Two of the speakers, Daly City Mayor Juslyn Manalo and San Mateo Councilwoman Amourence Lee, said there has been a cultural resistance to drawing attention to such issues. Older generations “never wanted to disrupt anything,” Manalo said. “A new generation is not going to stand silent.”
But it means overcoming historic resistance to anything that might draw unwelcome attention. And, as Mineta experienced, there was a mindset that any attention would be unwelcome, an understandable response to having your family ripped from your home for no valid or conscionable reasons.
As Stephen Stills wrote in “For What It’s Worth,” the still-relevant song about social strife, “Young people speaking their minds/Getting so much resistance from behind.”
There is more to it than breaking down cultural habits. Wagstaffe said his office does not track crimes by the ethnic background of the victims. He said there were “about 20” anti-Asian crimes in 2020, but he determined that only by inquiring directly among his staff assigned to certain crimes. They do track ethnicity among criminals, oddly enough.

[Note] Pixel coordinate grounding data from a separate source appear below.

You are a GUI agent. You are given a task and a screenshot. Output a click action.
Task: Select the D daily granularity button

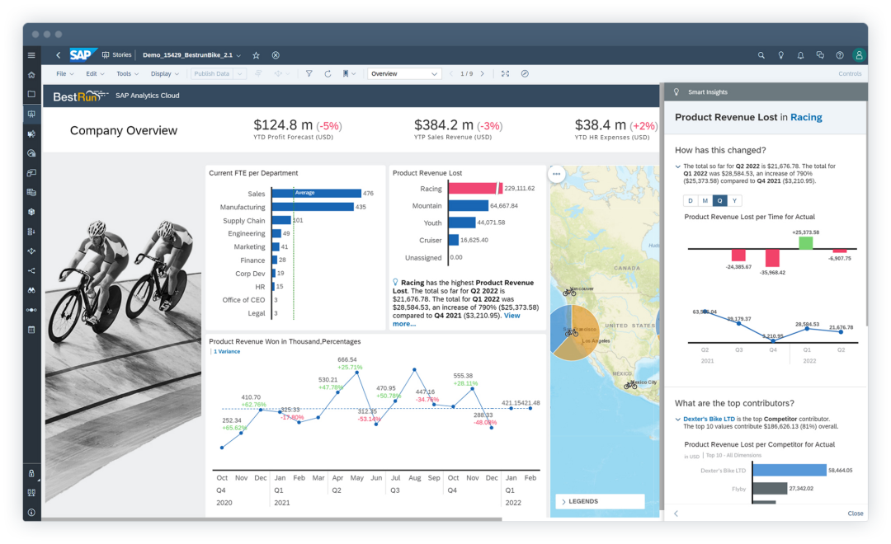[x=690, y=200]
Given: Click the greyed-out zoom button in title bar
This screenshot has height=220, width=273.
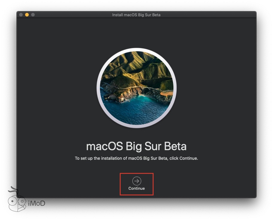Looking at the screenshot, I should point(33,15).
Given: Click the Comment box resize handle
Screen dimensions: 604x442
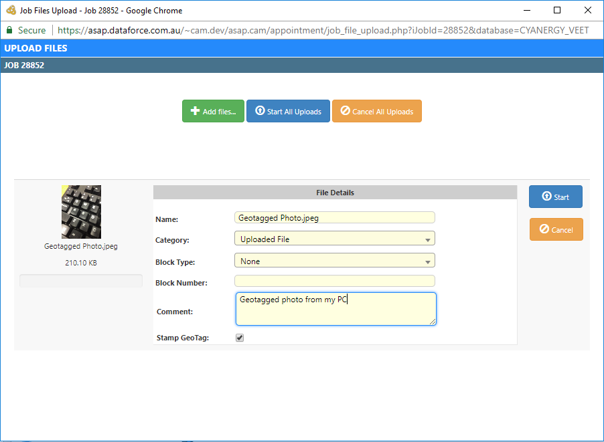Looking at the screenshot, I should [433, 322].
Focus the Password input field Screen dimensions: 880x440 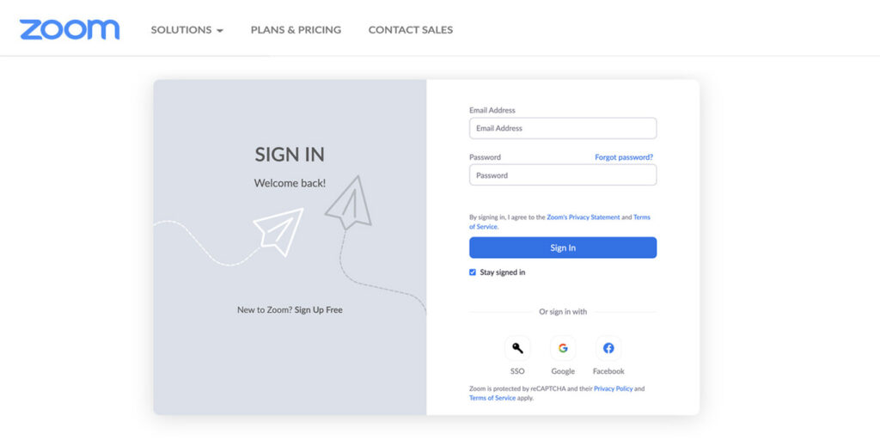pyautogui.click(x=563, y=175)
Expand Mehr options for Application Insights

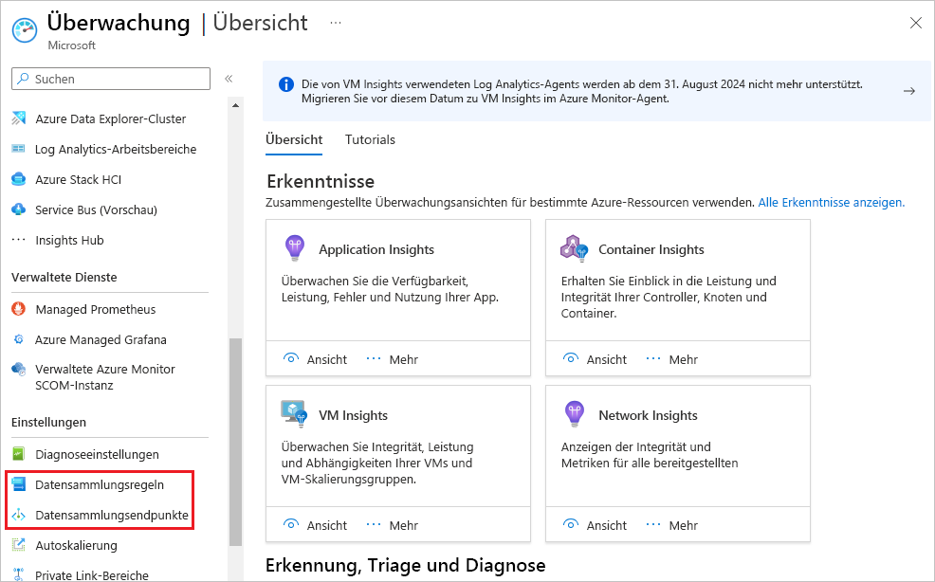click(x=392, y=359)
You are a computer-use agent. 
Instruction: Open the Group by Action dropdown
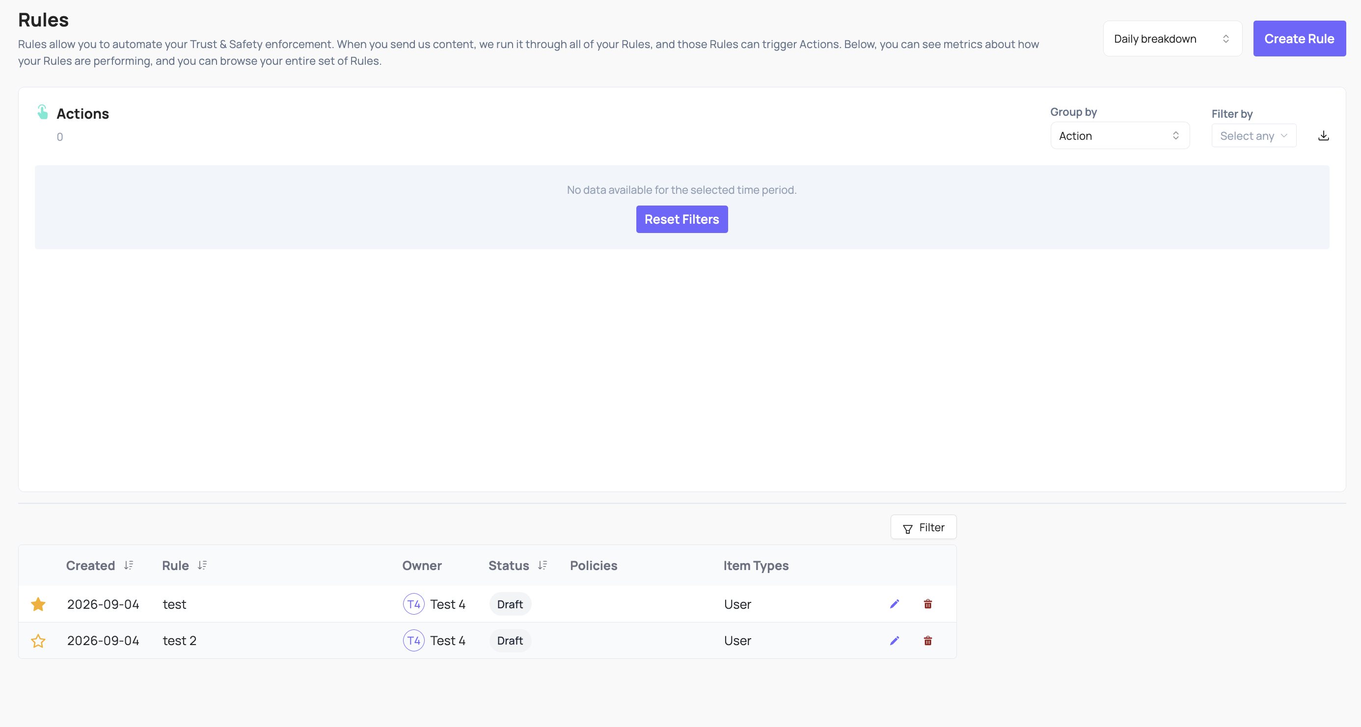pyautogui.click(x=1120, y=136)
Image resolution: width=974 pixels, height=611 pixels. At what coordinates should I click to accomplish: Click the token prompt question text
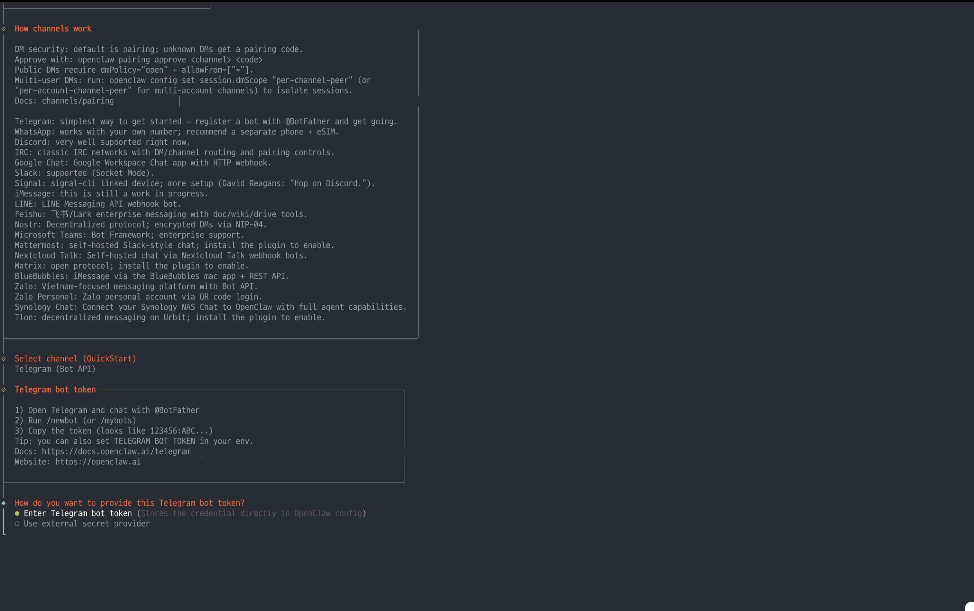pyautogui.click(x=129, y=503)
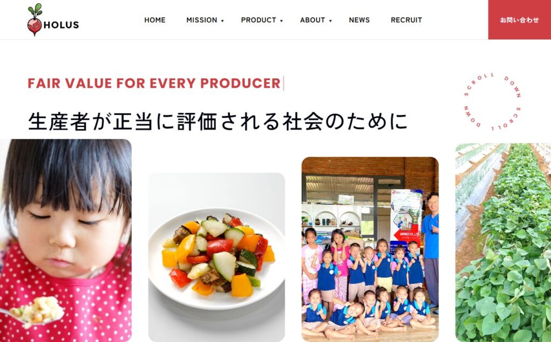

More than one speaker said there is a need to educate a reluctant community on reporting such crimes, but the education might begin with those institutions responsible for our safety and for tracking and responding to the threats to our community.
Change is generational. Last week’s news conference was one more demonstration that city councils — largely due to district elections — are becoming more diverse and younger, and, therefore, unencumbered by the way things always have been. Such diversity has the potential to change how our institutions understand and respond to overlooked communities.
“This is a new day,” Lee said. “Everything has changed.”
AND THEN THERE’S THIS: Among the speakers at the news conference was David “Free Range” Canepa. In his, um, prepared remarks, Canepa, the president of the Board of Supervisors, spoke expansively about the need to provide support for all communities, including “the elderly,” which he described as 69-70. That’s nice, considering that three of his four board colleagues are in or beyond that age range.
AND THEN THIS: San Francisco representatives are unhappy that Caltrain is managed by SamTrans, as I ranted about last week. They want more direct authority over the railroad. I understand completely. I think San Mateo County should have more authority over the Crystal Springs watershed, which is entirely in San Mateo County. Yet San Francisco completely controls the property. And while we’re at it, we should have more authority over San Francisco International Airport, which is, ahem, in San Mateo County.